▸ **TASK REQUIREMENTS**
Make an exact copy of the lines from the one containing "You are a GUI" through the end of the records below, and leave out every picture.

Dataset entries
- Opening Delimiter -
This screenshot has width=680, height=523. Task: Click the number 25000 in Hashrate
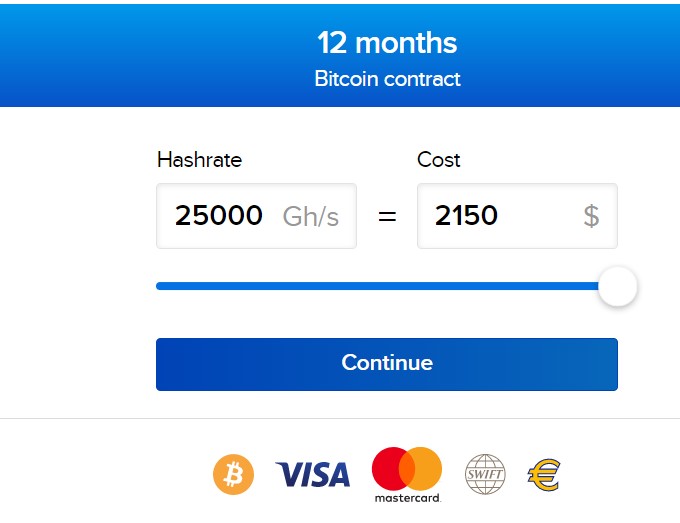(x=219, y=215)
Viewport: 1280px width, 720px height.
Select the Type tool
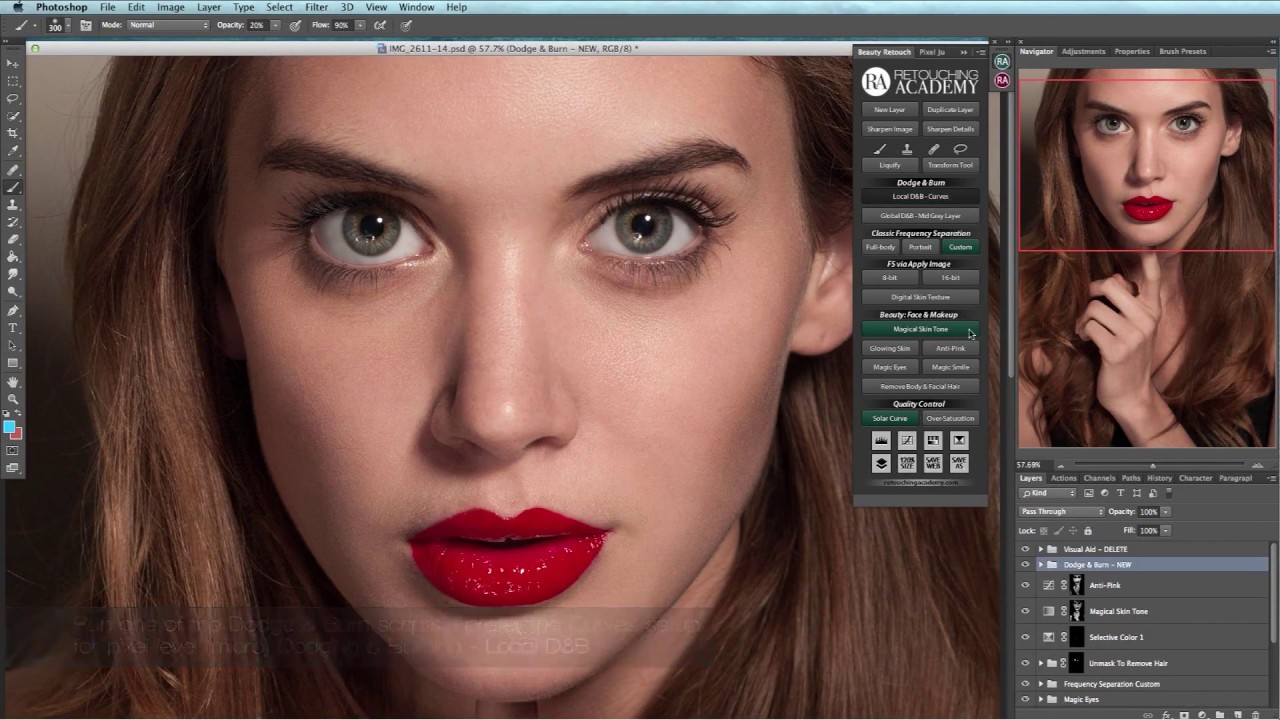13,328
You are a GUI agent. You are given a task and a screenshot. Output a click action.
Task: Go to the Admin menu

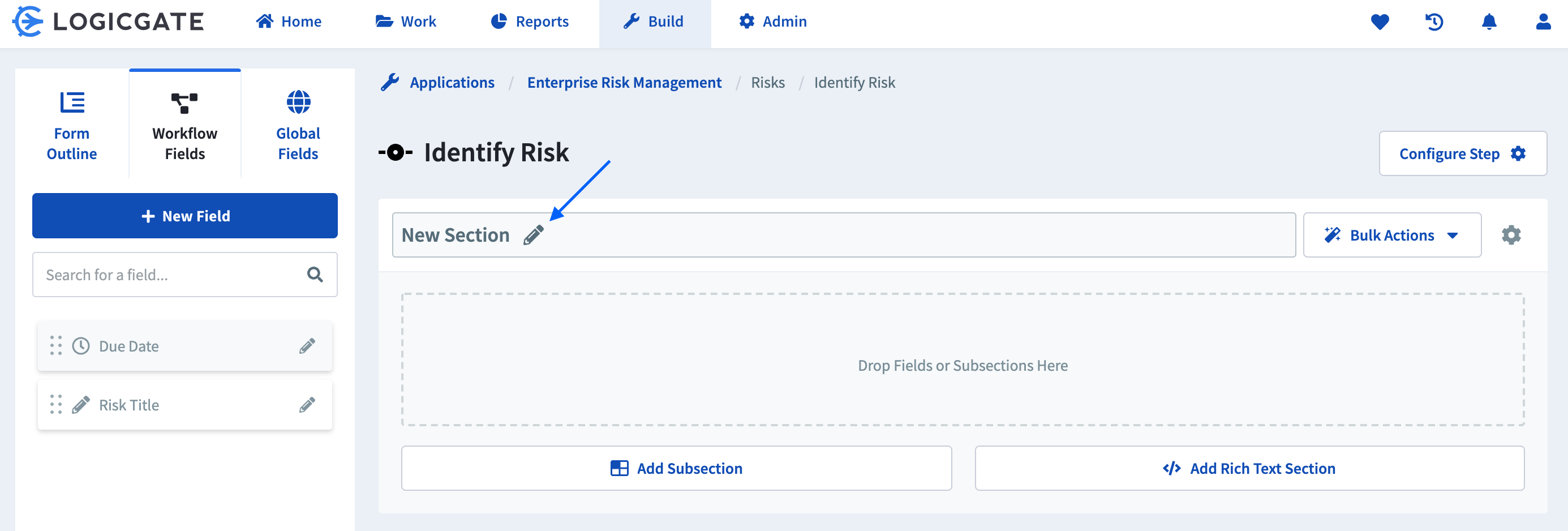(772, 22)
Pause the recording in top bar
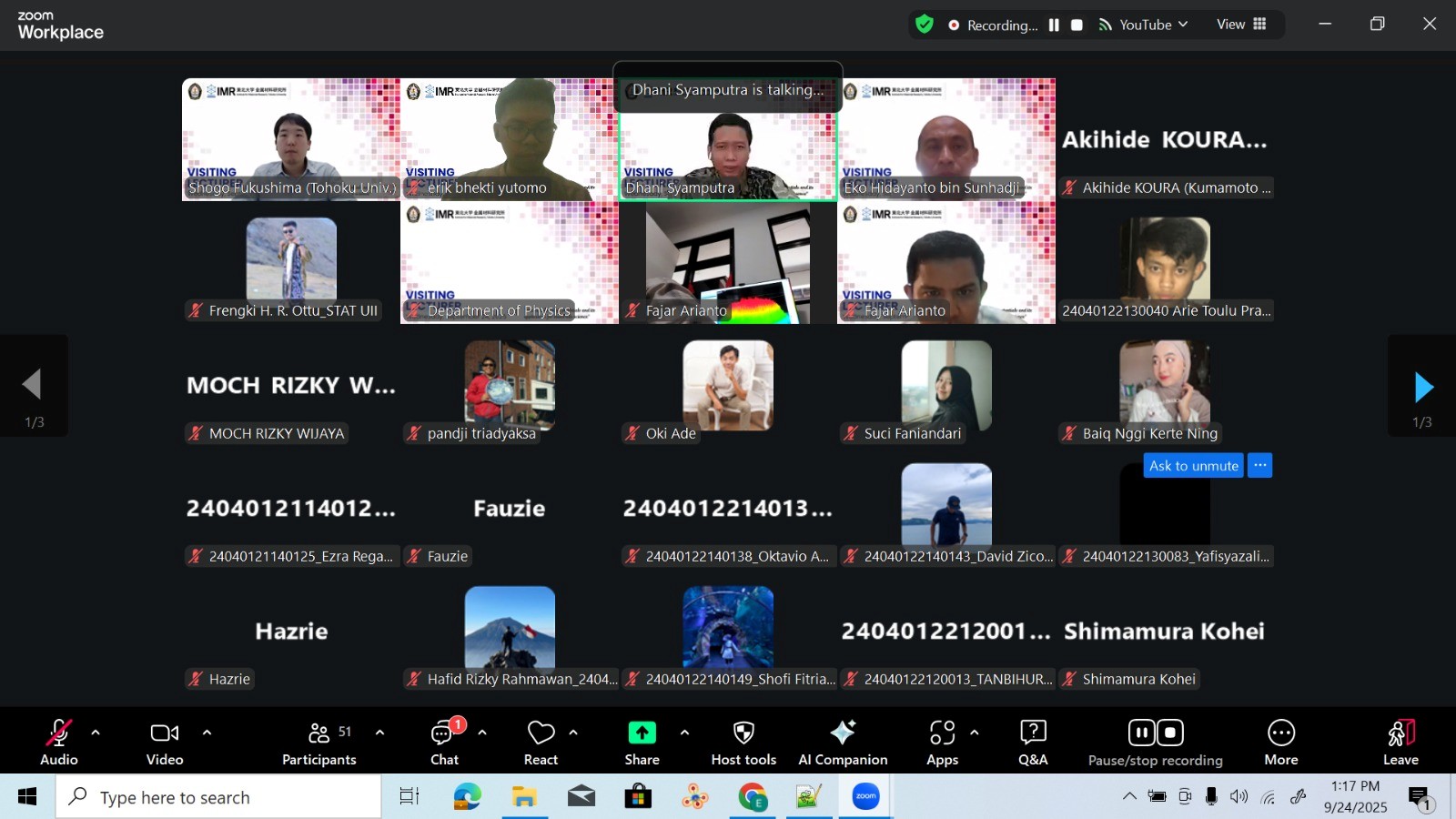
- Closing Delimiter -
▸ **SOLUTION TO THIS PROBLEM**
You are a GUI agent. You are given a task and a screenshot. Output a click action.
Task: Go to the Admin menu

(772, 22)
Pause the recording in top bar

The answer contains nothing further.